The Spinal Muscular Atrophy Trust (SMA Trust) has announced its £300,000 grant to fund research into this incurable neuromuscular condition. The grant has been awarded to Professor Francesco Muntoni, Director of The Dubowitz Neuromuscular Centre at the UCL Institute of Child Health, which will host the work in partnership with Great Ormond Street Hospital for Children NHS Foundation Trust (GOSH) and other UK centres.

This fund will help to prepare the field for future clinical trials and will include the creation of a nationally agreed assessment tool and database to collect longitudinal data for spinal muscular atrophy (SMA) patients in the UK.

Professor Muntoni, who is also Consultant in Paediatric Neurology at GOSH, comments: “We welcome this funding from the SMA Trust, as we can now start to create an assessment tool that can be used in both the routine clinical management of SMA patients in the UK and will also be applicable to future clinical trials. This process is crucial if we are to identify and implement therapeutic interventions without delay.”

SMA is the most common autosomal recessive disorder to cause infantile death and disability, being characterized by a variable degree of muscle wasting and weakness. On the basis of clinical severity, three forms of SMA are recognized in childhood. Type I is the most common and severe form while type II and III, after an often abrupt onset of weakness, have a relatively stable or slowly progressive course.

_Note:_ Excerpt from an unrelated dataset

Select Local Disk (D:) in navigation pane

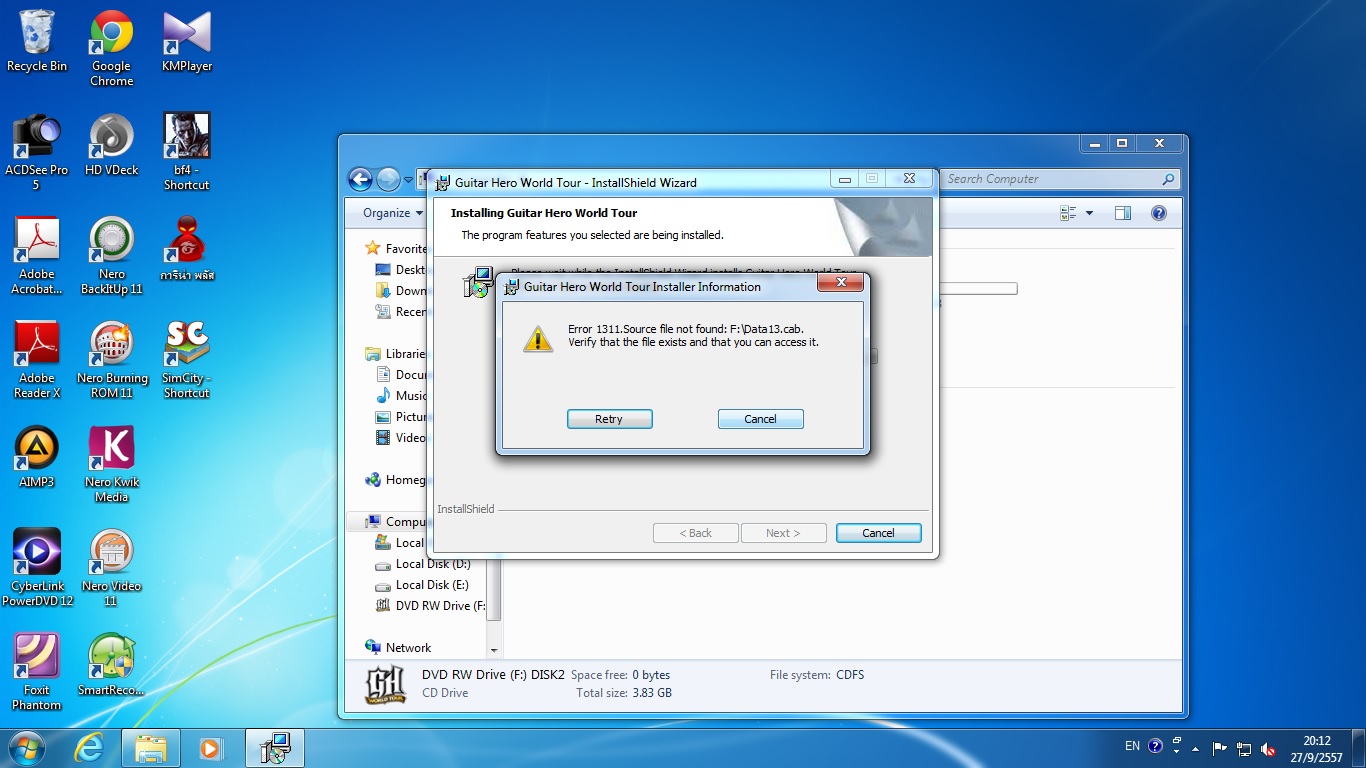(x=432, y=564)
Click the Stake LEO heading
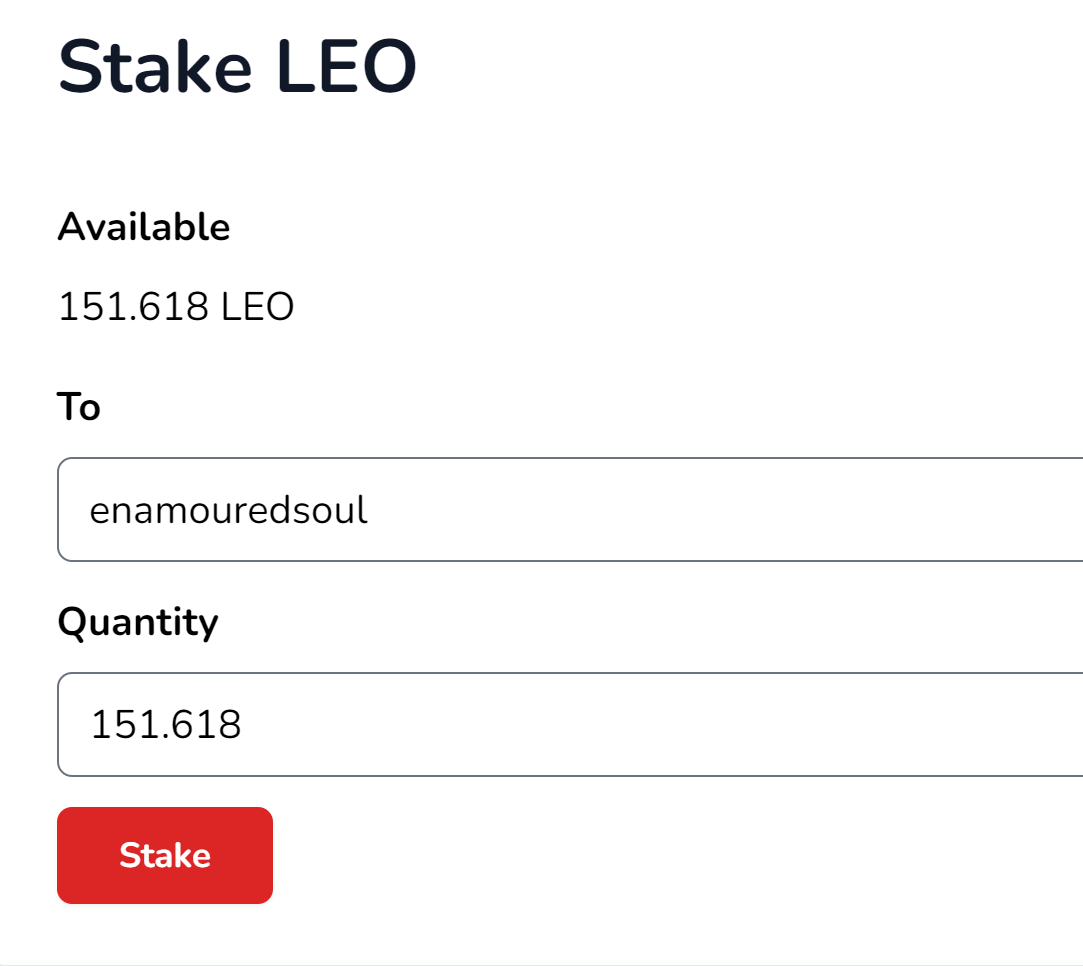Screen dimensions: 1083x966 (238, 66)
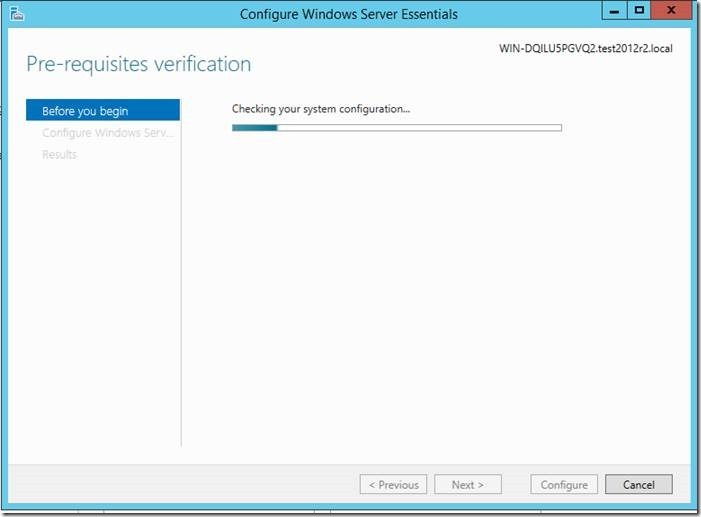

The disease is caused by the absence of the SMN1 gene resulting in the production of low levels of a protein (SMN) necessary for the survival of motor neurons. Progressive loss of motor neurons in the spinal cord causes muscle atrophy that, depending on its severity, can lead to respiratory insufficiency, eating and swallowing difficulties, and skeletal deformities. Regular pulmonary, nutritional, orthopedic and orthotic assessments and monitoring are necessary for the lifetime of SMA children following the diagnosis.

Joanna Mitchell, Executive Director of the SMA Trust, said: “We are delighted to be working with Professor Muntoni and his world-class team on this project. SMA research is at a critical turning point and we need to ensure the UK is ready for clinical trials as and when promising therapeutic treatments become available. This might be on our own, through SMA Europe, or as part of international clinical trials, such as the current Isis project in the US.”